ENERGIA RECUPERADA A insônia também é queixa
preocupante: 39% dos idosos de Bambuí assumem ter dificuldade para
dormir, taxa semelhante à de Manhattan, em Nova York. “O problema é mais
universal que imaginávamos. Pensávamos que a região rural teria menos
distúrbio do sono que população urbana, mas o interior pode não ser como
a gente pensa”, afirma Maria Fernanda. O geriatra Rodrigo dos Santos
confirma que, à medida que envelhecemos, o sono tende a ser mais
superficial e o número de horas reduz, mas não existe regra para isso.
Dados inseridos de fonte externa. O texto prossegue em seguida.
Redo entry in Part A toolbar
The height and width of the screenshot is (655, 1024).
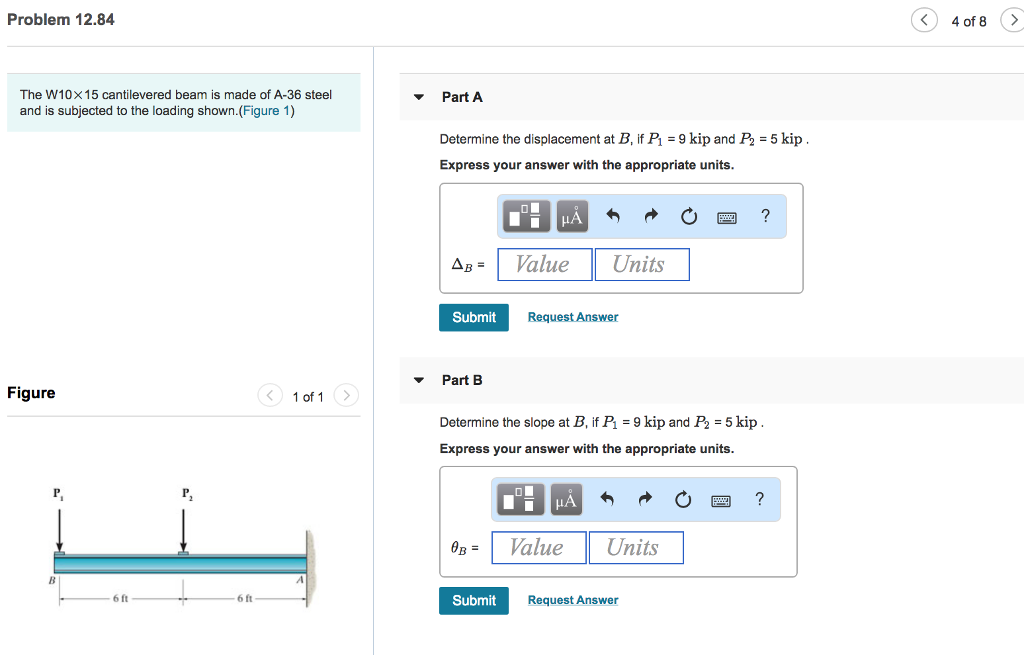tap(650, 216)
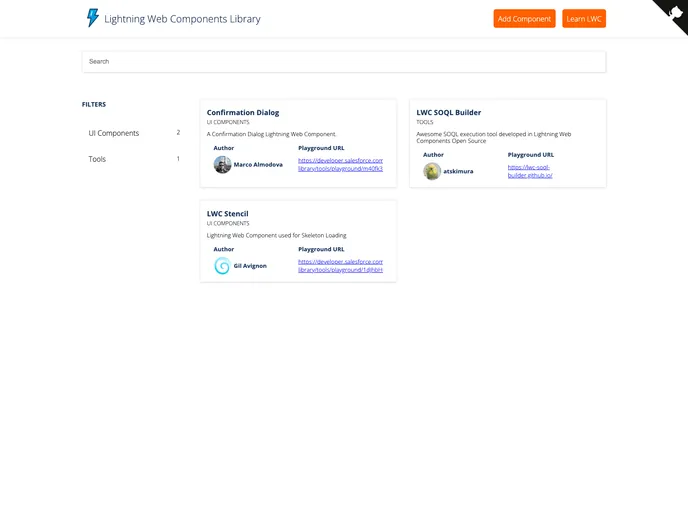
Task: Click Gil Avignon's swirl avatar
Action: point(222,265)
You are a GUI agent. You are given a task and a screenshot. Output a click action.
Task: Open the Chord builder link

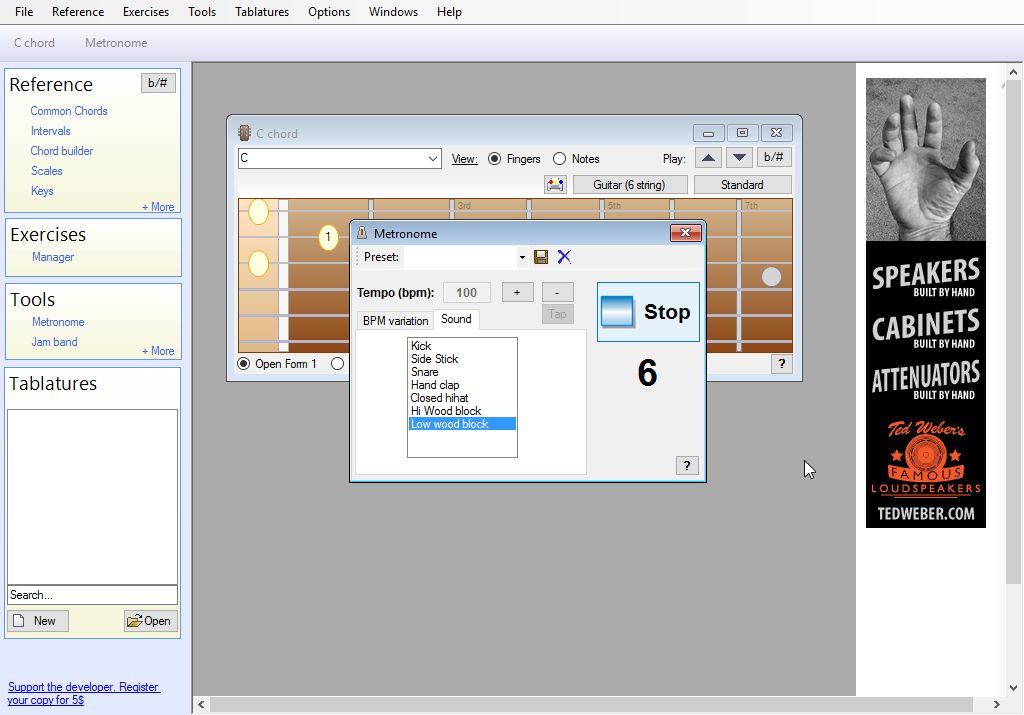tap(61, 151)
“Muito mais importante que o número de horas, é ver se a pessoa acorda
com a sensação de que recuperou todas a energias e está disposta para o
dia a dia”, esclarece. Na visão do médico, o grande problema em relação
ao sono é o uso inadequado de medicamentos para dormir. As fórmulas
podem interferir na memória, equilíbrio e deixar o idoso mais lento para
exercer as atividades básicas.
Para SantosG, é fundamental
que idoso seja acompanhado por profissionais com capacidade de gerenciar
a saúde como um todo, e que não ofereça atendimento fragmentado. “Bem
diferente de tratar hipertensão ou diabetes em adulto jovem, que é forte
e com capacidade funcional plena, é atender paciente idoso, mais frágil
e com chance de ter que usar mais de um medicamento”, diz. Santos
lembra que a adoção de hábitos saudáveis e medidas preventivas devem
começar muito antes de a velhice chegar. “É durante a vida toda, desde a
mãe gestante até o envelhecimento.”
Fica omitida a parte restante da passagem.